Les premières années et l’Auberge le Chien d’Or
La première manifestation publique documentée des francs-maçons à Québec a été en 1764. Le Lieutenant Miles Prentice invitait dans le Quebec Gazette, les lecteurs à prendre part à la fête maçonnique de la St-Jean d’été. Les réunions maçonniques étaient tenues à cette époque dans diverses tavernes de la ville dont la taverne Soleil sur la rue St-Jean et une autre sur la rue St-Vallier dans St-Sauveur.
L’ancien Hôtel Albion a aussi reçu les réunions maçonniques pendant un certain temps. Il s’agissait du meilleur hôtel de l’époque à Québec et elle appartenait à un franc-maçon du nom de Thomas Payne. Le nom de l’hôtel était emprunté sans doute de la loge Albion (voir plus bas) dont Payne faisait partie. L’hôtel a changé de nom plus tard pour le Stadacona et finalement l’Hôtel Victoria. L’emplacement original de l’Albion était au coin des rues Charlevoix et Côte du Palais, soit en face de l’emplacement actuel de l’Hôtel-Manoir Victoria. Cet hôtel a aussi servi pour les réunions du conseil municipal de Québec avant la construction de l’Hôtel de Ville.

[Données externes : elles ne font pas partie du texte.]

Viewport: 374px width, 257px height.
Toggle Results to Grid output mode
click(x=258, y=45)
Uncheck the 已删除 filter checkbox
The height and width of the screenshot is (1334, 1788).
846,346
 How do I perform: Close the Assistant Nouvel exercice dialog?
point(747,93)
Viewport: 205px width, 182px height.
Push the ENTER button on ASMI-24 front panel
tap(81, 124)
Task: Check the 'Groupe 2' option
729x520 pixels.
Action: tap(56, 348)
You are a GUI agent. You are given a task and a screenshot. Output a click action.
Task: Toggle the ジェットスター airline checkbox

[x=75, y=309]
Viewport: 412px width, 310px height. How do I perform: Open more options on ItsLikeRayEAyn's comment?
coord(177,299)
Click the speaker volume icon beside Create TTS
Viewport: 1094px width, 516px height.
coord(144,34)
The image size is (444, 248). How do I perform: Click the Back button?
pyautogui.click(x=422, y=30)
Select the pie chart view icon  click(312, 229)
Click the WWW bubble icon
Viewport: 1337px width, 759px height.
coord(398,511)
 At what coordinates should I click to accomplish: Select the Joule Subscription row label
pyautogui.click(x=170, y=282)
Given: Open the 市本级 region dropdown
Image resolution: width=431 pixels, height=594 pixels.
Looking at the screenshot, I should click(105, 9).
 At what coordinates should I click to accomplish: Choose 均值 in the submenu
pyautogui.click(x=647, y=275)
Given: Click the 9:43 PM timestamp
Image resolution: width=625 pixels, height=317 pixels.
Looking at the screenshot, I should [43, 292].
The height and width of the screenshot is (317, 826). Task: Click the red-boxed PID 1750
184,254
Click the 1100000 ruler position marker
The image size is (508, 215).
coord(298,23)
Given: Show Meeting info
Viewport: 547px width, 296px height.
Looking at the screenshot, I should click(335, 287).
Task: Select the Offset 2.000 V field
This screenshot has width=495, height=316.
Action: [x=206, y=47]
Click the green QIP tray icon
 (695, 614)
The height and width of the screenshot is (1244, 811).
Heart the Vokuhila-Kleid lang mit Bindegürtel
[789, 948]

Anciennement sur le terrain de l’édifice Louis S.-St-Laurent se trouvait la maison de Timothée Roussel, maître chirurgien. Elle avait été acquise autour de 1786 par Prentice pour en faire l’Auberge le Chien d’Or. L’auberge comprenait une salle franc-maçonnique, le « Freemasons’ Hall », qui permettait de tenir les réunions entre membres. La maison fut plus tard vendue pour y installer un bureau de poste et, en 1869, elle fut démolie pour être remplacée par un nouveau bâtiment. Toutefois, on a pris le soin de conserver la plaque originale de la maison. Elle est posée sur l’édifice actuel.
Masonic Hall: 51 Garden Street
Les francs-maçons de Québec occupent le 51, rue des Jardins depuis 1862. Ils avaient fait construire cet édifice de 4 étages en 1861. Elle fut inaugurée le 8 août. Le temple a été aménagé au 4e étage. Les trois autres étages ont toujours été loués à des fins commerciales.
L’extérieur de l’édifice arbore deux symboles typiques. À l’entrée, on voit une plaque avec le design d’un compas et d’une équerre déposés sur un livre. En haut de la façade, sous la corniche, on voit les mêmes symboles sculptés dans la pierre.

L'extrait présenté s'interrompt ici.